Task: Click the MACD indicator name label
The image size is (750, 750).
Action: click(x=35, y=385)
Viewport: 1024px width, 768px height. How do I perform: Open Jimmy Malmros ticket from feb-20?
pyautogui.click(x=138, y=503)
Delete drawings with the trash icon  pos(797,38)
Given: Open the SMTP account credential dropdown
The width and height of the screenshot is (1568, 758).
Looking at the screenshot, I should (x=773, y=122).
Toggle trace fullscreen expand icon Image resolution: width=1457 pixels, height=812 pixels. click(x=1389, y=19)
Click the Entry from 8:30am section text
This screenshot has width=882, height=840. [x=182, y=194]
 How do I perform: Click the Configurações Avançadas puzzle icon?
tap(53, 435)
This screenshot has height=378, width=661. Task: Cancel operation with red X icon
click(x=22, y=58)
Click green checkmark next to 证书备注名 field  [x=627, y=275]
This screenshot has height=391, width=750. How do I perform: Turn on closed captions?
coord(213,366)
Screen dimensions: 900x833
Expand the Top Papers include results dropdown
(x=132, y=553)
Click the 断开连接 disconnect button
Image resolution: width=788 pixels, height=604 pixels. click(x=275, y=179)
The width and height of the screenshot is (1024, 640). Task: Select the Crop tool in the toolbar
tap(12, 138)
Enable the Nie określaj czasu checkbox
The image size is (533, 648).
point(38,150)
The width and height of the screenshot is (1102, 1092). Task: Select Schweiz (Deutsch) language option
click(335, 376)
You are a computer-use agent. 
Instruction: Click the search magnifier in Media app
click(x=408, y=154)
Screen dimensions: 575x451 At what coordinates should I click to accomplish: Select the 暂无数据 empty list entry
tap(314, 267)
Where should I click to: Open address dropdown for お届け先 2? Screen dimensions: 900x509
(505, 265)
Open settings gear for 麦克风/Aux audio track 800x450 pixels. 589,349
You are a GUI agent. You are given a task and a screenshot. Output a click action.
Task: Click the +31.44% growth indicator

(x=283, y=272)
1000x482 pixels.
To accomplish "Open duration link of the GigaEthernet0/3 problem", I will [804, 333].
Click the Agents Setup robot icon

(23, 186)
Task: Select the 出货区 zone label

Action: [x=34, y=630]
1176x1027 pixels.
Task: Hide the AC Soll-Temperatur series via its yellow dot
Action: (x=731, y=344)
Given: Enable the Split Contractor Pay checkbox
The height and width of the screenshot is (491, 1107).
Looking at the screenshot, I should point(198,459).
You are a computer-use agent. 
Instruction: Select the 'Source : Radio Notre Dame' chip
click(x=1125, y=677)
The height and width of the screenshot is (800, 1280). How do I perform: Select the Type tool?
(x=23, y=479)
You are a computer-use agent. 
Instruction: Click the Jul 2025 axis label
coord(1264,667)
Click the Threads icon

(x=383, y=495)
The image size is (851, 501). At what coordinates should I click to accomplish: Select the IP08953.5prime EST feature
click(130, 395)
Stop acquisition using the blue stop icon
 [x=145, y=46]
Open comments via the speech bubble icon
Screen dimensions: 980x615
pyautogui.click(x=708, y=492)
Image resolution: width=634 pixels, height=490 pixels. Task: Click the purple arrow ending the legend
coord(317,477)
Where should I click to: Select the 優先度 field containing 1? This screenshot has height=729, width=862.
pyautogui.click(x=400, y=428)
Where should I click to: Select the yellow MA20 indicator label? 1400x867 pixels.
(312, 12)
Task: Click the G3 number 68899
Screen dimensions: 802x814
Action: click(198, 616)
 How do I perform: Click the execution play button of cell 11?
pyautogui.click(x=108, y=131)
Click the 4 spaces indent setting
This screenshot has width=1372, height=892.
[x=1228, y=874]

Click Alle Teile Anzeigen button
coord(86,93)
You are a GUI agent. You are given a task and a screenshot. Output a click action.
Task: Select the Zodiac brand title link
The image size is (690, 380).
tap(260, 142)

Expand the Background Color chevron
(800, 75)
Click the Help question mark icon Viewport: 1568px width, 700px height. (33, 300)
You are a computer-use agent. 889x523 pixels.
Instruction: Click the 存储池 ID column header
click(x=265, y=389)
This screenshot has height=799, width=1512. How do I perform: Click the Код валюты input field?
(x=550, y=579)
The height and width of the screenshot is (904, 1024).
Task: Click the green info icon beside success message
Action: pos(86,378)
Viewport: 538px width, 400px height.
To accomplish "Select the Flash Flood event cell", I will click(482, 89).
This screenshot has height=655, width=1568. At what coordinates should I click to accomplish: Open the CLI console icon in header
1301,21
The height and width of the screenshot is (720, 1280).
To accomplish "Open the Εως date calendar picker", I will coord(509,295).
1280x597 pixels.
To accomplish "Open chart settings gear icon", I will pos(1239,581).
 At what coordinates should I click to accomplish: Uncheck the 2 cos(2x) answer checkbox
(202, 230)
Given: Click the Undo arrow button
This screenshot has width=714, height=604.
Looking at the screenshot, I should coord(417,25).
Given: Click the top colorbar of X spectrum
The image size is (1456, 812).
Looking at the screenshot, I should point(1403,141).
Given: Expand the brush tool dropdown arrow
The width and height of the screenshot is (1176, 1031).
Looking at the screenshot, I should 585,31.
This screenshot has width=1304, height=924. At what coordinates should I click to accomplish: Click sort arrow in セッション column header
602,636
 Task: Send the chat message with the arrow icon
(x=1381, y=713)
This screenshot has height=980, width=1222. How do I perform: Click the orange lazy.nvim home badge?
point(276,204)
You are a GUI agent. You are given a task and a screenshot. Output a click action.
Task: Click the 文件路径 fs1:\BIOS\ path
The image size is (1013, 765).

+++

TASK PROMPT :: Render every line of the records above as a Markdown table with the columns Row and Line, skipping blank lines.

FINISHED ANSWER ::
| Row | Line |
|---|---|
| 1 | Task: Click the MACD indicator name label |
| 2 | The image size is (750, 750). |
| 3 | Action: click(x=35, y=385) |
| 4 | Viewport: 1024px width, 768px height. How do I perform: Open Jimmy Malmros ticket from feb-20? |
| 5 | pyautogui.click(x=138, y=503) |
| 6 | Delete drawings with the trash icon  pos(797,38) |
| 7 | Given: Open the SMTP account credential dropdown |
| 8 | The width and height of the screenshot is (1568, 758). |
| 9 | Looking at the screenshot, I should (x=773, y=122). |
| 10 | Toggle trace fullscreen expand icon Image resolution: width=1457 pixels, height=812 pixels. click(x=1389, y=19) |
| 11 | Click the Entry from 8:30am section text |
| 12 | This screenshot has width=882, height=840. [x=182, y=194] |
| 13 |  How do I perform: Click the Configurações Avançadas puzzle icon? |
| 14 | tap(53, 435) |
| 15 | This screenshot has height=378, width=661. Task: Cancel operation with red X icon |
| 16 | click(x=22, y=58) |
| 17 | Click green checkmark next to 证书备注名 field  [x=627, y=275] |
| 18 | This screenshot has height=391, width=750. How do I perform: Turn on closed captions? |
| 19 | coord(213,366) |
| 20 | Screen dimensions: 900x833 |
| 21 | Expand the Top Papers include results dropdown |
| 22 | (x=132, y=553) |
| 23 | Click the 断开连接 disconnect button |
| 24 | Image resolution: width=788 pixels, height=604 pixels. click(x=275, y=179) |
| 25 | The width and height of the screenshot is (1024, 640). Task: Select the Crop tool in the toolbar |
| 26 | tap(12, 138) |
| 27 | Enable the Nie określaj czasu checkbox |
| 28 | The image size is (533, 648). |
| 29 | point(38,150) |
| 30 | The width and height of the screenshot is (1102, 1092). Task: Select Schweiz (Deutsch) language option |
| 31 | click(335, 376) |
| 32 | You are a computer-use agent.  |
| 33 | Instruction: Click the search magnifier in Media app |
| 34 | click(x=408, y=154) |
| 35 | Screen dimensions: 575x451 At what coordinates should I click to accomplish: Select the 暂无数据 empty list entry |
| 36 | tap(314, 267) |
| 37 | Where should I click to: Open address dropdown for お届け先 2? Screen dimensions: 900x509 |
| 38 | (505, 265) |
| 39 | Open settings gear for 麦克风/Aux audio track 800x450 pixels. 589,349 |
| 40 | You are a GUI agent. You are given a task and a screenshot. Output a click action. |
| 41 | Task: Click the +31.44% growth indicator |
| 42 | (x=283, y=272) |
| 43 | 1000x482 pixels. |
| 44 | To accomplish "Open duration link of the GigaEthernet0/3 problem", I will [804, 333]. |
| 45 | Click the Agents Setup robot icon |
| 46 | (23, 186) |
| 47 | Task: Select the 出货区 zone label |
| 48 | Action: [x=34, y=630] |
| 49 | 1176x1027 pixels. |
| 50 | Task: Hide the AC Soll-Temperatur series via its yellow dot |
| 51 | Action: (x=731, y=344) |
| 52 | Given: Enable the Split Contractor Pay checkbox |
| 53 | The height and width of the screenshot is (491, 1107). |
| 54 | Looking at the screenshot, I should point(198,459). |
| 55 | You are a computer-use agent.  |
| 56 | Instruction: Select the 'Source : Radio Notre Dame' chip |
| 57 | click(x=1125, y=677) |
| 58 | The height and width of the screenshot is (800, 1280). How do I perform: Select the Type tool? |
| 59 | (x=23, y=479) |
| 60 | You are a computer-use agent.  |
| 61 | Instruction: Click the Jul 2025 axis label |
| 62 | coord(1264,667) |
| 63 | Click the Threads icon |
| 64 | (x=383, y=495) |
| 65 | The image size is (851, 501). At what coordinates should I click to accomplish: Select the IP08953.5prime EST feature |
| 66 | click(130, 395) |
| 67 | Stop acquisition using the blue stop icon |
| 68 |  [x=145, y=46] |
| 69 | Open comments via the speech bubble icon |
| 70 | Screen dimensions: 980x615 |
| 71 | pyautogui.click(x=708, y=492) |
| 72 | Image resolution: width=634 pixels, height=490 pixels. Task: Click the purple arrow ending the legend |
| 73 | coord(317,477) |
| 74 | Where should I click to: Select the 優先度 field containing 1? This screenshot has height=729, width=862. |
| 75 | pyautogui.click(x=400, y=428) |
| 76 | Where should I click to: Select the yellow MA20 indicator label? 1400x867 pixels. |
| 77 | (312, 12) |
| 78 | Task: Click the G3 number 68899 |
| 79 | Screen dimensions: 802x814 |
| 80 | Action: click(198, 616) |
| 81 |  How do I perform: Click the execution play button of cell 11? |
| 82 | pyautogui.click(x=108, y=131) |
| 83 | Click the 4 spaces indent setting |
| 84 | This screenshot has width=1372, height=892. |
| 85 | [x=1228, y=874] |
| 86 | Click Alle Teile Anzeigen button |
| 87 | coord(86,93) |
| 88 | You are a GUI agent. You are given a task and a screenshot. Output a click action. |
| 89 | Task: Select the Zodiac brand title link |
| 90 | The image size is (690, 380). |
| 91 | tap(260, 142) |
| 92 | Expand the Background Color chevron |
| 93 | (800, 75) |
| 94 | Click the Help question mark icon Viewport: 1568px width, 700px height. (33, 300) |
| 95 | You are a computer-use agent. 889x523 pixels. |
| 96 | Instruction: Click the 存储池 ID column header |
| 97 | click(x=265, y=389) |
| 98 | This screenshot has height=799, width=1512. How do I perform: Click the Код валюты input field? |
| 99 | (x=550, y=579) |
| 100 | The height and width of the screenshot is (904, 1024). |
| 101 | Task: Click the green info icon beside success message |
| 102 | Action: pos(86,378) |
| 103 | Viewport: 538px width, 400px height. |
| 104 | To accomplish "Select the Flash Flood event cell", I will click(482, 89). |
| 105 | This screenshot has height=655, width=1568. At what coordinates should I click to accomplish: Open the CLI console icon in header |
| 106 | 1301,21 |
| 107 | The height and width of the screenshot is (720, 1280). |
| 108 | To accomplish "Open the Εως date calendar picker", I will coord(509,295). |
| 109 | 1280x597 pixels. |
| 110 | To accomplish "Open chart settings gear icon", I will pos(1239,581). |
| 111 |  At what coordinates should I click to accomplish: Uncheck the 2 cos(2x) answer checkbox |
| 112 | (202, 230) |
| 113 | Given: Click the Undo arrow button |
| 114 | This screenshot has width=714, height=604. |
| 115 | Looking at the screenshot, I should coord(417,25). |
| 116 | Given: Click the top colorbar of X spectrum |
| 117 | The image size is (1456, 812). |
| 118 | Looking at the screenshot, I should point(1403,141). |
| 119 | Given: Expand the brush tool dropdown arrow |
| 120 | The width and height of the screenshot is (1176, 1031). |
| 121 | Looking at the screenshot, I should 585,31. |
| 122 | This screenshot has width=1304, height=924. At what coordinates should I click to accomplish: Click sort arrow in セッション column header |
| 123 | 602,636 |
| 124 |  Task: Send the chat message with the arrow icon |
| 125 | (x=1381, y=713) |
| 126 | This screenshot has height=980, width=1222. How do I perform: Click the orange lazy.nvim home badge? |
| 127 | point(276,204) |
| 128 | You are a GUI agent. You are given a task and a screenshot. Output a click action. |
| 129 | Task: Click the 文件路径 fs1:\BIOS\ path |
| 130 | The image size is (1013, 765). |